DATOS DE ENTRADA:
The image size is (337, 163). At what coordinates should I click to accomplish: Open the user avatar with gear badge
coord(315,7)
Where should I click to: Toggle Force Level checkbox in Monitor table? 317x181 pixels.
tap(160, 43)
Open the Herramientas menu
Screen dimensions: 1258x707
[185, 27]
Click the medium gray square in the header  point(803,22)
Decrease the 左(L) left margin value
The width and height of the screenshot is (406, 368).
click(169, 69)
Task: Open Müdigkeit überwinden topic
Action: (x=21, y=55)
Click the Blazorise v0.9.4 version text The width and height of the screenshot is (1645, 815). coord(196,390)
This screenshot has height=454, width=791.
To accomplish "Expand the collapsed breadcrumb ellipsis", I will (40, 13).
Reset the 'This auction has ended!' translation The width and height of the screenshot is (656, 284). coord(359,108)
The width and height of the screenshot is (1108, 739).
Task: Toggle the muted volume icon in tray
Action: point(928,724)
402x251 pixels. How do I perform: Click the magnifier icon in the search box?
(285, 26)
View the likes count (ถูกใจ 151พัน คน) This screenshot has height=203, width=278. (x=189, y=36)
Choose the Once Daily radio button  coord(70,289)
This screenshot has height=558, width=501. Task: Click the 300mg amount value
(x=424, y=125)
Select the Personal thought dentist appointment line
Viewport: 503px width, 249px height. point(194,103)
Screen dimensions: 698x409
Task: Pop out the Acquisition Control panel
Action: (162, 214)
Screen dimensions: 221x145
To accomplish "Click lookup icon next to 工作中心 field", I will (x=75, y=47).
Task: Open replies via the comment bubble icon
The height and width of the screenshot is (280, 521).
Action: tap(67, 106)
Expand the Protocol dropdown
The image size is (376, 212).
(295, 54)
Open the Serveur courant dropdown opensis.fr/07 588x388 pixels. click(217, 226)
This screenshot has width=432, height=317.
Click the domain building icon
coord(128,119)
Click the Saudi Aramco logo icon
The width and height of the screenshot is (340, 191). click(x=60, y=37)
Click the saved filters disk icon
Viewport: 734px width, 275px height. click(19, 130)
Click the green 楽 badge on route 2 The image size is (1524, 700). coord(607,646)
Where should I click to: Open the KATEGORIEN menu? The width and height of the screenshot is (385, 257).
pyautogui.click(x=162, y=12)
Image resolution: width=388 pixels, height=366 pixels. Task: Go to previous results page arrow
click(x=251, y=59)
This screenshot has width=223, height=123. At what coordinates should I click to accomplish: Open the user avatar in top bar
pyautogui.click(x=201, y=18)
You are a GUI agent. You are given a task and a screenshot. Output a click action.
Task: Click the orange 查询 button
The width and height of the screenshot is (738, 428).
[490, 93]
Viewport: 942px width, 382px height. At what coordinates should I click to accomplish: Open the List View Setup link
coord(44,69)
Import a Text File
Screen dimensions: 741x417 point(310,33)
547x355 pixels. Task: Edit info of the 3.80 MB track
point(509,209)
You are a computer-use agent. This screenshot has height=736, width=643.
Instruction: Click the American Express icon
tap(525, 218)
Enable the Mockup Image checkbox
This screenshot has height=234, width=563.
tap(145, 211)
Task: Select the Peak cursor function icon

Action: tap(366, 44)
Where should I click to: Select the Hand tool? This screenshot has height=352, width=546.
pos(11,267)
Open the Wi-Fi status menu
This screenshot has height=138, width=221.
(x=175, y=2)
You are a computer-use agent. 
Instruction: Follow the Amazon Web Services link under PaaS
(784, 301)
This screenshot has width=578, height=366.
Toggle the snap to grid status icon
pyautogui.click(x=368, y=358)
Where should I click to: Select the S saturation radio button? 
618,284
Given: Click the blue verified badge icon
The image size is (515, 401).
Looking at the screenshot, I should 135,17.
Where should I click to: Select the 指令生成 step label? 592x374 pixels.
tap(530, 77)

INDICACIÓN: Transforme en una lista numerada todas las líneas de las entradas anteriores, sin incluir las líneas en blanco.

RESULTADO OBTENIDO:
1. The image size is (337, 163). At what coordinates should I click to accomplish: Open the user avatar with gear badge
2. coord(315,7)
3. Where should I click to: Toggle Force Level checkbox in Monitor table? 317x181 pixels.
4. tap(160, 43)
5. Open the Herramientas menu
6. Screen dimensions: 1258x707
7. [185, 27]
8. Click the medium gray square in the header  point(803,22)
9. Decrease the 左(L) left margin value
10. The width and height of the screenshot is (406, 368).
11. click(169, 69)
12. Task: Open Müdigkeit überwinden topic
13. Action: (x=21, y=55)
14. Click the Blazorise v0.9.4 version text The width and height of the screenshot is (1645, 815). coord(196,390)
15. This screenshot has height=454, width=791.
16. To accomplish "Expand the collapsed breadcrumb ellipsis", I will (40, 13).
17. Reset the 'This auction has ended!' translation The width and height of the screenshot is (656, 284). coord(359,108)
18. The width and height of the screenshot is (1108, 739).
19. Task: Toggle the muted volume icon in tray
20. Action: point(928,724)
21. 402x251 pixels. How do I perform: Click the magnifier icon in the search box?
22. (285, 26)
23. View the likes count (ถูกใจ 151พัน คน) This screenshot has height=203, width=278. (x=189, y=36)
24. Choose the Once Daily radio button  coord(70,289)
25. This screenshot has height=558, width=501. Task: Click the 300mg amount value
26. (x=424, y=125)
27. Select the Personal thought dentist appointment line
28. Viewport: 503px width, 249px height. point(194,103)
29. Screen dimensions: 698x409
30. Task: Pop out the Acquisition Control panel
31. Action: (162, 214)
32. Screen dimensions: 221x145
33. To accomplish "Click lookup icon next to 工作中心 field", I will (x=75, y=47).
34. Task: Open replies via the comment bubble icon
35. The height and width of the screenshot is (280, 521).
36. Action: tap(67, 106)
37. Expand the Protocol dropdown
38. The image size is (376, 212).
39. (295, 54)
40. Open the Serveur courant dropdown opensis.fr/07 588x388 pixels. click(217, 226)
41. This screenshot has width=432, height=317.
42. Click the domain building icon
43. coord(128,119)
44. Click the Saudi Aramco logo icon
45. The width and height of the screenshot is (340, 191). click(x=60, y=37)
46. Click the saved filters disk icon
47. Viewport: 734px width, 275px height. click(19, 130)
48. Click the green 楽 badge on route 2 The image size is (1524, 700). coord(607,646)
49. Where should I click to: Open the KATEGORIEN menu? The width and height of the screenshot is (385, 257).
50. pyautogui.click(x=162, y=12)
51. Image resolution: width=388 pixels, height=366 pixels. Task: Go to previous results page arrow
52. click(x=251, y=59)
53. This screenshot has width=223, height=123. At what coordinates should I click to accomplish: Open the user avatar in top bar
54. pyautogui.click(x=201, y=18)
55. You are a GUI agent. You are given a task and a screenshot. Output a click action.
56. Task: Click the orange 查询 button
57. The width and height of the screenshot is (738, 428).
58. [490, 93]
59. Viewport: 942px width, 382px height. At what coordinates should I click to accomplish: Open the List View Setup link
60. coord(44,69)
61. Import a Text File
62. Screen dimensions: 741x417 point(310,33)
63. 547x355 pixels. Task: Edit info of the 3.80 MB track
64. point(509,209)
65. You are a computer-use agent. This screenshot has height=736, width=643.
66. Instruction: Click the American Express icon
67. tap(525, 218)
68. Enable the Mockup Image checkbox
69. This screenshot has height=234, width=563.
70. tap(145, 211)
71. Task: Select the Peak cursor function icon
72. Action: tap(366, 44)
73. Where should I click to: Select the Hand tool? This screenshot has height=352, width=546.
74. pos(11,267)
75. Open the Wi-Fi status menu
76. This screenshot has height=138, width=221.
77. (x=175, y=2)
78. You are a computer-use agent. 
79. Instruction: Follow the Amazon Web Services link under PaaS
80. (784, 301)
81. This screenshot has width=578, height=366.
82. Toggle the snap to grid status icon
83. pyautogui.click(x=368, y=358)
84. Where should I click to: Select the S saturation radio button? 
85. 618,284
86. Given: Click the blue verified badge icon
87. The image size is (515, 401).
88. Looking at the screenshot, I should 135,17.
89. Where should I click to: Select the 指令生成 step label? 592x374 pixels.
90. tap(530, 77)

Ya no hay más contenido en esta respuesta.